Proposed New Disclosure Requirements
On the disclosure front, the proposed amendments would require issuers to disclose their policies and procedures on insider trading. The disclosure of such policies would be required annually and must also “provide detailed and meaningful information,” such as how the issuer ensures compliance.
In addition, issuers would need to disclose their option grant policies and exhibit a tabular showing of all option grants they made within 14 days of the disclosure of nonpublic information, while also disclosing the market price of the security the trading day before and after such release of information. These disclosures would make it easier to detect likely links between knowledge of MNPI and manipulated trades.
Under the proposed rules, issuers would need to disclose each quarter any adoption or termination of Rule 10b5-1 plans by its directors, officers, or the issuer. Currently, issuers are not required to disclose such plans. In fact, executives do not even have to say whether the trades they report on SEC Form 4 were made pursuant to such a plan.

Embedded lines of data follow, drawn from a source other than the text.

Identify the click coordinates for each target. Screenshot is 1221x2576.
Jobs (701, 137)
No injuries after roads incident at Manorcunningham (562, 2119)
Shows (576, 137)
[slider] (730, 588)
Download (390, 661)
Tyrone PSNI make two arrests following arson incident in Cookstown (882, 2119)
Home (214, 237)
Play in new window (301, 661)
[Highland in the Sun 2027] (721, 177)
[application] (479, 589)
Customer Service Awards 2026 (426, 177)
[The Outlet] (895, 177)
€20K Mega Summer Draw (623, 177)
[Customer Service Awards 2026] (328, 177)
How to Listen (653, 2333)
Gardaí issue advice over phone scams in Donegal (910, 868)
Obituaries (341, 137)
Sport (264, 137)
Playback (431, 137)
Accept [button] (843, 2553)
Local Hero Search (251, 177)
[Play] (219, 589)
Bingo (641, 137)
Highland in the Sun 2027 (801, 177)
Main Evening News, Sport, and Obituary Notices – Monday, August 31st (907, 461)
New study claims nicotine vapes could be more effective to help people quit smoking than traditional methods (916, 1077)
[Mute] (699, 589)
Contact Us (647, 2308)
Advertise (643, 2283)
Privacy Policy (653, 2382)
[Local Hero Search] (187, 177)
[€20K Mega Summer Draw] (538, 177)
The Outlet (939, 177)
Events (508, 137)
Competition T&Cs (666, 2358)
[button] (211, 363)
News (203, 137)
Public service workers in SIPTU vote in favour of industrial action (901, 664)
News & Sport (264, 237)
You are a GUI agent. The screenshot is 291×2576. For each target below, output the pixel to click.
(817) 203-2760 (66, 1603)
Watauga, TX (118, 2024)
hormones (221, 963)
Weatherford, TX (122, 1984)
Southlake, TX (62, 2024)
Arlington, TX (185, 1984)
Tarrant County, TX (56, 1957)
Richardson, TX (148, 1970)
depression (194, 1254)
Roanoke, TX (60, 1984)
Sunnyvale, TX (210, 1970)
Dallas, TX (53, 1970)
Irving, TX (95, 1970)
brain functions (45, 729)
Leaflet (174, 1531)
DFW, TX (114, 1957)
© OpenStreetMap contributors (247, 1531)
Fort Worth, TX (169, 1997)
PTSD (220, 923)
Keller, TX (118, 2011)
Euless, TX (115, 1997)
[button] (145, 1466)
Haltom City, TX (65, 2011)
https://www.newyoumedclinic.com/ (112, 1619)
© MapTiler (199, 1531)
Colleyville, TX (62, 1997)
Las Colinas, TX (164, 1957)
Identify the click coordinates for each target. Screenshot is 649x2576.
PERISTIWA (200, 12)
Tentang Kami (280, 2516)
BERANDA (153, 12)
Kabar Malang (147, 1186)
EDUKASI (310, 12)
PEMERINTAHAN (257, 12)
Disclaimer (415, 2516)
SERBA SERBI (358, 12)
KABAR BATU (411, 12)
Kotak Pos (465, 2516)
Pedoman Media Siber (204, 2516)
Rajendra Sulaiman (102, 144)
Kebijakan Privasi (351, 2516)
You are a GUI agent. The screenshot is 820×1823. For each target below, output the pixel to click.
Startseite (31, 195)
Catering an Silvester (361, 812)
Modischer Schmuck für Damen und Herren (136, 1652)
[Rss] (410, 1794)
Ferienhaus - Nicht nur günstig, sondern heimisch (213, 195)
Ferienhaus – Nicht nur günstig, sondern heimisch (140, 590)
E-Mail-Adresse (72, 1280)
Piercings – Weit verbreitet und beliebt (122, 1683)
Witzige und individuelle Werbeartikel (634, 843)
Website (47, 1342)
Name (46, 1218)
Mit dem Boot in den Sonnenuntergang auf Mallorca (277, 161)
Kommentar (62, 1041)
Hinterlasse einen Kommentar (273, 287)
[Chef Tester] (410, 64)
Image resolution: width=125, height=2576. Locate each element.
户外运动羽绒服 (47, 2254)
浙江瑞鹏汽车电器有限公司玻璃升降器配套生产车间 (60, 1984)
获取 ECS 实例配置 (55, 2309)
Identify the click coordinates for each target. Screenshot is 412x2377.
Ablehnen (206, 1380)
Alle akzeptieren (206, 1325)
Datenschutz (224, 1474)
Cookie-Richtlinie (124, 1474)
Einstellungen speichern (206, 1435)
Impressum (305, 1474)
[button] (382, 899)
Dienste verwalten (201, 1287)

The SEC has invited public comments to the proposed rules, which must be received within 45 days of their publication in the Federal Register. Although the proposed amendments were announced on December 15, 2021, they have yet to be published in the Federal Register, so the deadline clock has not yet started to tick.
So far, there have been very few substantive comments submitted through the formal process; most are terse statements from individuals. One of the most consequential comments comes from the Securities Industry and Financial Markets Association (“SIFMA”), which complained of the limited time allotted for public comments without providing any commentary on the proposed rules. SIFMA’s critique echoed one by Commissioner Elad Roisman the day the proposed amendments were announced. Roisman, one of the SEC’s two Republican members until he resigned effective January 21, said the 45-day limit was “shorter than our customary comment periods, which have typically been 90 or at least 60 days.” He also noted that the period for commentary falls over several major holidays.
Two Republican U.S. Senators followed with the same criticism in a letter to SEC Chairman Gary Gensler on January 10, 2022. Senators Pat Toomey (RPa.) and Patrick McHenry (R-N.C.) expressed dismay at the “unprecedented pattern” of issuing proposed rules with shorter comment periods, especially considering they were issued during the holiday season. They noted that customarily more time is allotted for public comments and that then-President Barack Obama recommended federal agencies allow at least 60 days and sometimes 120 days for commentary depending on the complexity of the issues. The SEC has so far refused to extend the 45-day period for comments, which starts after the proposed amendments are published in the Federal Register. In the past, the SEC would have published the proposed rules in the Federal Register by now, something that generally happens two to three weeks after an announcement.
The SEC, however, did reissue the proposed rule on January 13, 2022 without any substantive changes. It is not yet clear whether the delay in the proposed amendments’ publication in the Federal Register or its reissuance on January 13 is a way of extending the deadline without appearing to bend to outside pressure.
Although they have not yet provided a formal comment, the Council of Institutional Investors (“CII”) applauded the SEC for the proposed amendments, many of which were suggested in CII’s rule-making petition to the SEC nearly a decade ago.
1. See David F. Larcker, Bradford Lynch, Philip Quinn, Brian Tayan, and Daniel J. Taylor, Gaming the System: Three Red Flags” of Potential 10b5-1 Abuse, Stanford Closer Look Series, January 19, 2021.